• [EXERCISE] Please retype the entries below exactly as they are written.

• [AVAILABLE DATA]
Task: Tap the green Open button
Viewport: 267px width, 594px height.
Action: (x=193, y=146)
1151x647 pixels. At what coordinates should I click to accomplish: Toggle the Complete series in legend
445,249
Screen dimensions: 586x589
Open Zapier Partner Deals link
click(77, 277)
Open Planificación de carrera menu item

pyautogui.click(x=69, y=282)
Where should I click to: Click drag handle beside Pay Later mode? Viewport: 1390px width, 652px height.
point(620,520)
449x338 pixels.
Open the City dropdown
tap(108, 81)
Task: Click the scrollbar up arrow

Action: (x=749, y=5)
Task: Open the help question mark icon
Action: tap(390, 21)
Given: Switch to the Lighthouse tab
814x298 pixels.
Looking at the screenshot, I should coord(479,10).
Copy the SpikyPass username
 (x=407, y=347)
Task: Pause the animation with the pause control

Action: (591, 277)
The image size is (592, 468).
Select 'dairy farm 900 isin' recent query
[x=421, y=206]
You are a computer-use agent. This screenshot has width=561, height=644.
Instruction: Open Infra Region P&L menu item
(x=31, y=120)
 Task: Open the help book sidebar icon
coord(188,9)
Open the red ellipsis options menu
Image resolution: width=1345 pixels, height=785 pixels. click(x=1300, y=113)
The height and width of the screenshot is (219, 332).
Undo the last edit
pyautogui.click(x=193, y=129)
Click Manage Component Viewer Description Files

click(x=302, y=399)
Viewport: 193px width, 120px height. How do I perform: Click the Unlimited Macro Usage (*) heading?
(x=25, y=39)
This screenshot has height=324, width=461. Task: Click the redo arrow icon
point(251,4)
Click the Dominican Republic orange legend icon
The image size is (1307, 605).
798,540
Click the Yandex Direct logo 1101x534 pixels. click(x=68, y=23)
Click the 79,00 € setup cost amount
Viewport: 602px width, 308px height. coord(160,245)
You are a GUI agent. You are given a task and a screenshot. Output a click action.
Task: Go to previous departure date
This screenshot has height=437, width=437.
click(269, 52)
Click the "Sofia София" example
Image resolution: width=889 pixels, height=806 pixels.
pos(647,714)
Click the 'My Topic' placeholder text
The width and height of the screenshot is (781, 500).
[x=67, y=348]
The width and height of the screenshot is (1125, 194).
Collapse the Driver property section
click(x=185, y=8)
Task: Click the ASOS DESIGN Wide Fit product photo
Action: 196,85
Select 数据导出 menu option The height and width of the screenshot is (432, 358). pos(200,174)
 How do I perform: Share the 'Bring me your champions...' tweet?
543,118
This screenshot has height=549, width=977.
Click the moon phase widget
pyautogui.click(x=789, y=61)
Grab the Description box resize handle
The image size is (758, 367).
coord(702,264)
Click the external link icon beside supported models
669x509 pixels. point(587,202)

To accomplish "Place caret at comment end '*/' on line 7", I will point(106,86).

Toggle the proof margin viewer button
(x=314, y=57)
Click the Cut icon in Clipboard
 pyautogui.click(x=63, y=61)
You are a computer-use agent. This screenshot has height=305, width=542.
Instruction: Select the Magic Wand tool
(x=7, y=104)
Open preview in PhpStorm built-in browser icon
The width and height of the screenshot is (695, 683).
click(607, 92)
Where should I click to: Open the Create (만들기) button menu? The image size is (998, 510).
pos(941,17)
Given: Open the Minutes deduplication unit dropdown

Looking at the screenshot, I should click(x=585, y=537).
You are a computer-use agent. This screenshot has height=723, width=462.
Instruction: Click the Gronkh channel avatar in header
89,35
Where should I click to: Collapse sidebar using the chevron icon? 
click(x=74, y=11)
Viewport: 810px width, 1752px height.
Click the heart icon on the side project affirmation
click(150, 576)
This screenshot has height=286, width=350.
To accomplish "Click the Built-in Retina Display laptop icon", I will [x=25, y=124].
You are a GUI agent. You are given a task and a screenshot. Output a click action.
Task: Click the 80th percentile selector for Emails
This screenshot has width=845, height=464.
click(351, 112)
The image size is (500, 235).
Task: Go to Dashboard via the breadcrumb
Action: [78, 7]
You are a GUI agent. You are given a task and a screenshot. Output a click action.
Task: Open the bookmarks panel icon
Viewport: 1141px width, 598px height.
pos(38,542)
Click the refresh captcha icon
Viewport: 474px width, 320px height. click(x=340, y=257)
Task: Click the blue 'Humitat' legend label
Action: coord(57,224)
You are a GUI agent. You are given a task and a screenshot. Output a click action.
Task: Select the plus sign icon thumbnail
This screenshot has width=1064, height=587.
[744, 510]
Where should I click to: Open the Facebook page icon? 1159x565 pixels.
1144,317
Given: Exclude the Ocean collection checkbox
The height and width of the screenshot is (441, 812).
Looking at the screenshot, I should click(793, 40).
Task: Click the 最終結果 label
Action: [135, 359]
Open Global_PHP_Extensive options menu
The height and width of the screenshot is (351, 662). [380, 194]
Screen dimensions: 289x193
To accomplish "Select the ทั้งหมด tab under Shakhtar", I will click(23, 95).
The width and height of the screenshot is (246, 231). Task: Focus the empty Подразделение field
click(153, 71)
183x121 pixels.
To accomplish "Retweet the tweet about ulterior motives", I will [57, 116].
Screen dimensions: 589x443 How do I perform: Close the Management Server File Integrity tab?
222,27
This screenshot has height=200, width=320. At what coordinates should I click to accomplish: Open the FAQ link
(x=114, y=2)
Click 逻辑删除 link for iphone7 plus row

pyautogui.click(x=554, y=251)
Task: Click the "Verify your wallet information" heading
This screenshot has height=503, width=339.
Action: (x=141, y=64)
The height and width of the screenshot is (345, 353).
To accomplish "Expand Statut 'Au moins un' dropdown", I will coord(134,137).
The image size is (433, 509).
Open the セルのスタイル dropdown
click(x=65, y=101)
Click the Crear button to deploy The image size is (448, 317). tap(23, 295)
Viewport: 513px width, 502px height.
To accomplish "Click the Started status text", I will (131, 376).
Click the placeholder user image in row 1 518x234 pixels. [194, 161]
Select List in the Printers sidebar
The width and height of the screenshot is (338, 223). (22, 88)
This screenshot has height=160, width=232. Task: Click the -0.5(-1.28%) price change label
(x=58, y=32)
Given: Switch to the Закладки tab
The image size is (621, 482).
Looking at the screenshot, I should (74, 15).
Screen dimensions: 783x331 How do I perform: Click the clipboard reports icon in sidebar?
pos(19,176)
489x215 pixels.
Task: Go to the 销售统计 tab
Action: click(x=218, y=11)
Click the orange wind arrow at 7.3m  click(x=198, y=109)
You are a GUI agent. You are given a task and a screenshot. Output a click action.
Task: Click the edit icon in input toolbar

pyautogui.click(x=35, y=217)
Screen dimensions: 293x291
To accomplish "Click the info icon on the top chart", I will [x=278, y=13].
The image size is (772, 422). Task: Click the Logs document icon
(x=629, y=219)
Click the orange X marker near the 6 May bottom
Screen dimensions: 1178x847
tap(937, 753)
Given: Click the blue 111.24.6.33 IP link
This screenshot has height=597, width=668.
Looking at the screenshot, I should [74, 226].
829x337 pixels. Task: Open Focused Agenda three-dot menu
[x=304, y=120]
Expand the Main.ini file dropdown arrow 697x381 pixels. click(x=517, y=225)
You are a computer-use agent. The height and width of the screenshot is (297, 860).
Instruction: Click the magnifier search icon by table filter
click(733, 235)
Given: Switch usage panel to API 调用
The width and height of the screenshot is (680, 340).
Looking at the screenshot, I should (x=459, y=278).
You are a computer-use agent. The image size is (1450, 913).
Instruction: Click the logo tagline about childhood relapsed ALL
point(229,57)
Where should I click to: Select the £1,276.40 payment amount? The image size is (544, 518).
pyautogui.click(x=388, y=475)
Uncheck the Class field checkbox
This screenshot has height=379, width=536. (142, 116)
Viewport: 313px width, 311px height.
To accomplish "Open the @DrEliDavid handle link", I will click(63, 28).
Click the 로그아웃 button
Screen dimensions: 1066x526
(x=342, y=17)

• [ANSWER AREA]
Task: Tap the green Open button
Viewport: 267px width, 594px height.
Action: (x=193, y=146)
1151x647 pixels. At what coordinates should I click to accomplish: Toggle the Complete series in legend
445,249
Screen dimensions: 586x589
Open Zapier Partner Deals link
click(77, 277)
Open Planificación de carrera menu item

pyautogui.click(x=69, y=282)
Where should I click to: Click drag handle beside Pay Later mode? Viewport: 1390px width, 652px height.
point(620,520)
449x338 pixels.
Open the City dropdown
tap(108, 81)
Task: Click the scrollbar up arrow

Action: (x=749, y=5)
Task: Open the help question mark icon
Action: tap(390, 21)
Given: Switch to the Lighthouse tab
814x298 pixels.
Looking at the screenshot, I should coord(479,10).
Copy the SpikyPass username
 (x=407, y=347)
Task: Pause the animation with the pause control

Action: (591, 277)
The image size is (592, 468).
Select 'dairy farm 900 isin' recent query
[x=421, y=206]
You are a computer-use agent. This screenshot has width=561, height=644.
Instruction: Open Infra Region P&L menu item
(x=31, y=120)
 Task: Open the help book sidebar icon
coord(188,9)
Open the red ellipsis options menu
Image resolution: width=1345 pixels, height=785 pixels. click(x=1300, y=113)
The height and width of the screenshot is (219, 332).
Undo the last edit
pyautogui.click(x=193, y=129)
Click Manage Component Viewer Description Files

click(x=302, y=399)
Viewport: 193px width, 120px height. How do I perform: Click the Unlimited Macro Usage (*) heading?
(x=25, y=39)
This screenshot has height=324, width=461. Task: Click the redo arrow icon
point(251,4)
Click the Dominican Republic orange legend icon
The image size is (1307, 605).
798,540
Click the Yandex Direct logo 1101x534 pixels. click(x=68, y=23)
Click the 79,00 € setup cost amount
Viewport: 602px width, 308px height. coord(160,245)
You are a GUI agent. You are given a task and a screenshot. Output a click action.
Task: Go to previous departure date
This screenshot has height=437, width=437.
click(269, 52)
Click the "Sofia София" example
Image resolution: width=889 pixels, height=806 pixels.
pos(647,714)
Click the 'My Topic' placeholder text
The width and height of the screenshot is (781, 500).
[x=67, y=348]
The width and height of the screenshot is (1125, 194).
Collapse the Driver property section
click(x=185, y=8)
Task: Click the ASOS DESIGN Wide Fit product photo
Action: 196,85
Select 数据导出 menu option The height and width of the screenshot is (432, 358). pos(200,174)
 How do I perform: Share the 'Bring me your champions...' tweet?
543,118
This screenshot has height=549, width=977.
Click the moon phase widget
pyautogui.click(x=789, y=61)
Grab the Description box resize handle
The image size is (758, 367).
coord(702,264)
Click the external link icon beside supported models
669x509 pixels. point(587,202)

To accomplish "Place caret at comment end '*/' on line 7", I will point(106,86).

Toggle the proof margin viewer button
(x=314, y=57)
Click the Cut icon in Clipboard
 pyautogui.click(x=63, y=61)
You are a computer-use agent. This screenshot has height=305, width=542.
Instruction: Select the Magic Wand tool
(x=7, y=104)
Open preview in PhpStorm built-in browser icon
The width and height of the screenshot is (695, 683).
click(607, 92)
Where should I click to: Open the Create (만들기) button menu? The image size is (998, 510).
pos(941,17)
Given: Open the Minutes deduplication unit dropdown

Looking at the screenshot, I should click(x=585, y=537).
You are a computer-use agent. This screenshot has height=723, width=462.
Instruction: Click the Gronkh channel avatar in header
89,35
Where should I click to: Collapse sidebar using the chevron icon? 
click(x=74, y=11)
Viewport: 810px width, 1752px height.
Click the heart icon on the side project affirmation
click(150, 576)
This screenshot has height=286, width=350.
To accomplish "Click the Built-in Retina Display laptop icon", I will [x=25, y=124].
You are a GUI agent. You are given a task and a screenshot. Output a click action.
Task: Click the 80th percentile selector for Emails
This screenshot has width=845, height=464.
click(351, 112)
The image size is (500, 235).
Task: Go to Dashboard via the breadcrumb
Action: [78, 7]
You are a GUI agent. You are given a task and a screenshot. Output a click action.
Task: Open the bookmarks panel icon
Viewport: 1141px width, 598px height.
pos(38,542)
Click the refresh captcha icon
Viewport: 474px width, 320px height. click(x=340, y=257)
Task: Click the blue 'Humitat' legend label
Action: coord(57,224)
You are a GUI agent. You are given a task and a screenshot. Output a click action.
Task: Select the plus sign icon thumbnail
This screenshot has width=1064, height=587.
[744, 510]
Where should I click to: Open the Facebook page icon? 1159x565 pixels.
1144,317
Given: Exclude the Ocean collection checkbox
The height and width of the screenshot is (441, 812).
Looking at the screenshot, I should click(793, 40).
Task: Click the 最終結果 label
Action: [135, 359]
Open Global_PHP_Extensive options menu
The height and width of the screenshot is (351, 662). [380, 194]
Screen dimensions: 289x193
To accomplish "Select the ทั้งหมด tab under Shakhtar", I will click(23, 95).
The width and height of the screenshot is (246, 231). Task: Focus the empty Подразделение field
click(153, 71)
183x121 pixels.
To accomplish "Retweet the tweet about ulterior motives", I will [57, 116].
Screen dimensions: 589x443 How do I perform: Close the Management Server File Integrity tab?
222,27
This screenshot has height=200, width=320. At what coordinates should I click to accomplish: Open the FAQ link
(x=114, y=2)
Click 逻辑删除 link for iphone7 plus row

pyautogui.click(x=554, y=251)
Task: Click the "Verify your wallet information" heading
This screenshot has height=503, width=339.
Action: (x=141, y=64)
The height and width of the screenshot is (345, 353).
To accomplish "Expand Statut 'Au moins un' dropdown", I will coord(134,137).
The image size is (433, 509).
Open the セルのスタイル dropdown
click(x=65, y=101)
Click the Crear button to deploy The image size is (448, 317). tap(23, 295)
Viewport: 513px width, 502px height.
To accomplish "Click the Started status text", I will (131, 376).
Click the placeholder user image in row 1 518x234 pixels. [194, 161]
Select List in the Printers sidebar
The width and height of the screenshot is (338, 223). (22, 88)
This screenshot has height=160, width=232. Task: Click the -0.5(-1.28%) price change label
(x=58, y=32)
Given: Switch to the Закладки tab
The image size is (621, 482).
Looking at the screenshot, I should (74, 15).
Screen dimensions: 783x331 How do I perform: Click the clipboard reports icon in sidebar?
pos(19,176)
489x215 pixels.
Task: Go to the 销售统计 tab
Action: click(x=218, y=11)
Click the orange wind arrow at 7.3m  click(x=198, y=109)
You are a GUI agent. You are given a task and a screenshot. Output a click action.
Task: Click the edit icon in input toolbar

pyautogui.click(x=35, y=217)
Screen dimensions: 293x291
To accomplish "Click the info icon on the top chart", I will [x=278, y=13].
The image size is (772, 422). Task: Click the Logs document icon
(x=629, y=219)
Click the orange X marker near the 6 May bottom
Screen dimensions: 1178x847
tap(937, 753)
Given: Click the blue 111.24.6.33 IP link
This screenshot has height=597, width=668.
Looking at the screenshot, I should [74, 226].
829x337 pixels. Task: Open Focused Agenda three-dot menu
[x=304, y=120]
Expand the Main.ini file dropdown arrow 697x381 pixels. click(x=517, y=225)
You are a computer-use agent. The height and width of the screenshot is (297, 860).
Instruction: Click the magnifier search icon by table filter
click(733, 235)
Given: Switch usage panel to API 调用
The width and height of the screenshot is (680, 340).
Looking at the screenshot, I should (x=459, y=278).
You are a computer-use agent. The image size is (1450, 913).
Instruction: Click the logo tagline about childhood relapsed ALL
point(229,57)
Where should I click to: Select the £1,276.40 payment amount? The image size is (544, 518).
pyautogui.click(x=388, y=475)
Uncheck the Class field checkbox
This screenshot has height=379, width=536. (142, 116)
Viewport: 313px width, 311px height.
To accomplish "Open the @DrEliDavid handle link", I will click(63, 28).
Click the 로그아웃 button
Screen dimensions: 1066x526
(x=342, y=17)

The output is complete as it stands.